The heart disease causes potentially life-threatening inflammation of heart tissue.
It was diagnosed in 10 or more football players at Big Ten universities, according to The Athletic and other national U.S. sports news outlets earlier this month.
Reports at that time cited a deep concern about myocarditis as a principal medical reason the Big Ten — one of the foremost U.S. college sports conferences — cancelled all fall sports.
Just on Friday, however, multiple reports said the Big Ten was seriously reconsidering that decision, at least for football. Leaders were said to be mulling a 2020-21 football season for winter instead of fall, beginning as early as late November.

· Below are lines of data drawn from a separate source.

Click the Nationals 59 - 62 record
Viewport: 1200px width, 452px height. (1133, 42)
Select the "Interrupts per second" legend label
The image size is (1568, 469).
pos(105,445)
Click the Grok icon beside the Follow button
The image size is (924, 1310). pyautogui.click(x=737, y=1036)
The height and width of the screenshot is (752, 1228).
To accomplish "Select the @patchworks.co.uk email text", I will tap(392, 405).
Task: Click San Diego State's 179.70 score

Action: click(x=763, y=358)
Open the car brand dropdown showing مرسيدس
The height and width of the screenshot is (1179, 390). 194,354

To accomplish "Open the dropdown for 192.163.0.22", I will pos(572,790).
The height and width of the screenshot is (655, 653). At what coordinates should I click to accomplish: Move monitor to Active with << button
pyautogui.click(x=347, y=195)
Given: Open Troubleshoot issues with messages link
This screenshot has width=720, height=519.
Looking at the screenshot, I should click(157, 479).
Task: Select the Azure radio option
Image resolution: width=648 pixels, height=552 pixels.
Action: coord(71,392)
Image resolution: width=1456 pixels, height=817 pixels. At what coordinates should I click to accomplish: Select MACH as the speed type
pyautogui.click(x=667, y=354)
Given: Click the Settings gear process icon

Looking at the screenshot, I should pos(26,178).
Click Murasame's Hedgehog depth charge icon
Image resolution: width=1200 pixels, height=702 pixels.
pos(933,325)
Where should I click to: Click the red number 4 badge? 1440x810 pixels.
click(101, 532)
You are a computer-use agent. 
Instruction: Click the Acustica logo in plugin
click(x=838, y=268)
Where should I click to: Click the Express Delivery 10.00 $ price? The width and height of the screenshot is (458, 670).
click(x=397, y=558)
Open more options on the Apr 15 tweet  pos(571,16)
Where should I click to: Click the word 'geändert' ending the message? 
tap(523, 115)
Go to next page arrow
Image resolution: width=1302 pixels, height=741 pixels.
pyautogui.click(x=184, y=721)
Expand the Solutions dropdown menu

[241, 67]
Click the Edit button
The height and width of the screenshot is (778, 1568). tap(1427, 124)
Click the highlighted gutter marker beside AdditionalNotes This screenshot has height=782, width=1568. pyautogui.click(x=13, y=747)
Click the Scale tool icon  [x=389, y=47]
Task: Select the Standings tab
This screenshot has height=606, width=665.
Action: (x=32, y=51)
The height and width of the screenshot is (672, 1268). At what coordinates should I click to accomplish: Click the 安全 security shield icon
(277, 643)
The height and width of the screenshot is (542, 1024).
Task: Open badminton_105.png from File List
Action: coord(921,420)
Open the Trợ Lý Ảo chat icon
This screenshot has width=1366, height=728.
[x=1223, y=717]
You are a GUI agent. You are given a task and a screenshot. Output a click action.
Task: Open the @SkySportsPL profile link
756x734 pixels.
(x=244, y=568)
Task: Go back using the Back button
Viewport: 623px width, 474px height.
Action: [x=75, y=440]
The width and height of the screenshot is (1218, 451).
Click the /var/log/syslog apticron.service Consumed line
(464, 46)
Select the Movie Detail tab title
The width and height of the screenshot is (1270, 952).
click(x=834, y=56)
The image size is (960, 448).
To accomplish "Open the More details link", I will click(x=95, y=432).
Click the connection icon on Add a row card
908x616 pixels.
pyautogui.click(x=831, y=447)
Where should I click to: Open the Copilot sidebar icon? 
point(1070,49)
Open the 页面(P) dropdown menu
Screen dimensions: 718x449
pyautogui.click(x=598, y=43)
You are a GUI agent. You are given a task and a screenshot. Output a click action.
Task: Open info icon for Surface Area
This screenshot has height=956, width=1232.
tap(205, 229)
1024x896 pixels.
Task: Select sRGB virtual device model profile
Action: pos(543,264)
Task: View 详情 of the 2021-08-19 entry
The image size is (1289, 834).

The NFL’S chief medical officer, Dr. Allen Sills, told reporters on a conference call earlier this month that all league players who contract COVID-19 are being thoroughly tested for potential serious post-coronavirus ailments or complications, such as myocarditis.
A league source on Friday told Postmedia that no player who has had COVID -19 since has been found to have myocarditis.
And how many NFL players have had the pandemic-causing virus?
Well, the NFL Players Association says on its website that 107 players (of the more than 2,800 on off-season rosters) tested positive in the spring or early summer. And from the time players began reporting for training camps in late July, through Aug. 12, player positives numbered 64, NFLPA.COM says.
On Monday of this week the NFL announced that since that very day, Aug. 12, there have been zero confirmed positive tests among players.
So, in all this year, that adds up to 171 out of 2,800-plus NFL players who have had COVID-19. And not one has been left with a heart issue.
Are the reports about Big Ten myocarditis cases to be believed without league confirmation? The reporters are solid pros. The information each obtained, or was provided, is what still raises eyebrows.
Let’s do some brief speculative math.
There could be as many as 140 Big Ten football players, including bottom roster walk-ons, on the 14 university teams. That’s somewhere approaching 2,000.
If it’s true that 10 or more have had the disease that causes heart inflammation, when practically no other college football conference or pro sports league is reporting any such cases, well, that would be one mighty concerning outlier indeed.